Tout savoir sur le FSR : L’incroyable Caisse de Retraite des privilégiés de l’Etat Algérien !

🔴 – Exemple : Un wali, parti à la retraite en 2000 avec une pension de 100.000 DA, verra ce montant grimper à 300 000 DA en 2015 si ce montant correspond au salaire du wali en fonction en 2015.


A propos des avantages octroyés par le Fonds spécial de retraite des cadres supérieurs de l’Etat ou FSR…

Tout ce qu’on peut dire est qu’ils sont de taille. Tellement énormes que même l’administration coloniale française n’a pas osé, en son temps, en créer un semblable pour ses hauts responsables en poste sur le territoire occupé.

Surtout que la liste des fonctions et des postes pouvant en bénéficier ne cessera de s’allonger en 36 ans d’existence.

Cette liste, très «restreinte» au départ (Présidence, ministères, chefs des Régions militaires, présidents de la Cour des comptes et la Cour suprême, ambassadeurs, consuls généraux, walis, chefs des entreprises publiques, députés, etc.), intégrera les sous-directeurs de ministères, les magistrats et, plus récemment, en 2011, les magistrats de la Cour des comptes.

Puis à la lumière des diverses modifications de la Constitution, notamment en matière de nomination des commis de l’Etat par décret présidentiel, la liste des bénéficiaires potentiels du FSR connut une forte rallonge, à telle enseigne que les directeurs d’exécutif de wilaya et les secrétaires généraux de daïra et de commune y firent leur entrée.

Des critères d’accès pour privilégiés

Il ne suffit pas d’être nommé par décret pour en faire partie : là aussi, les conditions d’accès ont évolué au fil des décennies (et probablement de la rente pétrolière). Si au tout début, il suffisait de cumuler entre 12 à 20 années dans la fonction où vous êtes nommé ou pendant une période comprenant même des années aux responsabilités pendant la guerre de Libération nationale, et sans aucune condition d’âge pour partir à la retraite, actuellement, une condition d’âge est exigée, mais seulement 50 ans !

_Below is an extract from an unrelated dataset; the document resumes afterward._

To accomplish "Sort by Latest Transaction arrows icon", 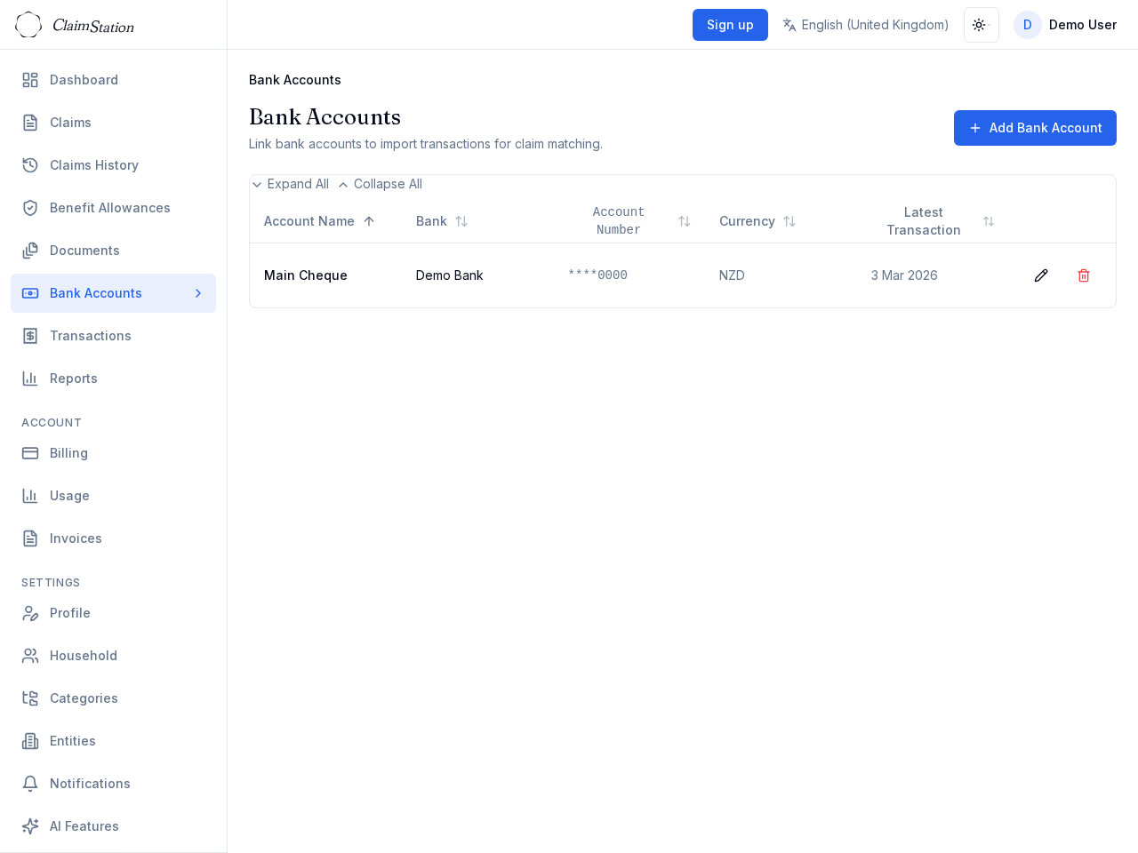I will [x=989, y=221].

Ces conditions varient selon l’importance du poste occupé : il y a des «sous-catégories» de retraités du FSR. Et si vous ne remplissez pas le critère de la durée dans la ou les fonctions occupées (et ayant donné lieu à nomination par décret) durant votre carrière, vous ne repartez pas les mains vides : vous ouvrez droit à une retraite proportionnelle !

 En fait, le principal avantage de «l’heureux élu» du FSR, qui remplit toutes les conditions, c’est de bénéficier d’une pension correspondant non seulement à 100% du dernier salaire perçu, indemnités comprises, mais c’est aussi de voir augmenter sa pension au fur et à mesure des revalorisations du salaire du dernier poste occupé.

Un exemple pour étayer ce point : un wali, parti à la retraite en 2000 avec une pension de 100 000 DA, verra ce montant grimper à 300 000 DA en 2015 si ce montant correspond au salaire du wali en fonction en 2015.

Un « Fonds » très secret à budget illimité et financé par… les contribuable !

Après avoir fait partie de la Caisse générale des retraites des fonctionnaires, le FSR en fut détaché et fait maintenant bande à part, placé sous la tutelle du ministère des Finances, mais ayant un siège hors des murs de ce ministère : plus il est caché, moins il y a de «fuites» sur sa gestion et son fonctionnement. Conformément à la réglementation qui le régit, le FSR a 3 sources de financement : les cotisations de ses adhérents, la contribution de l’Etat et les subventions de l’Etat, «le cas échéant» (mentionné ainsi dans le décret portant création du FSR).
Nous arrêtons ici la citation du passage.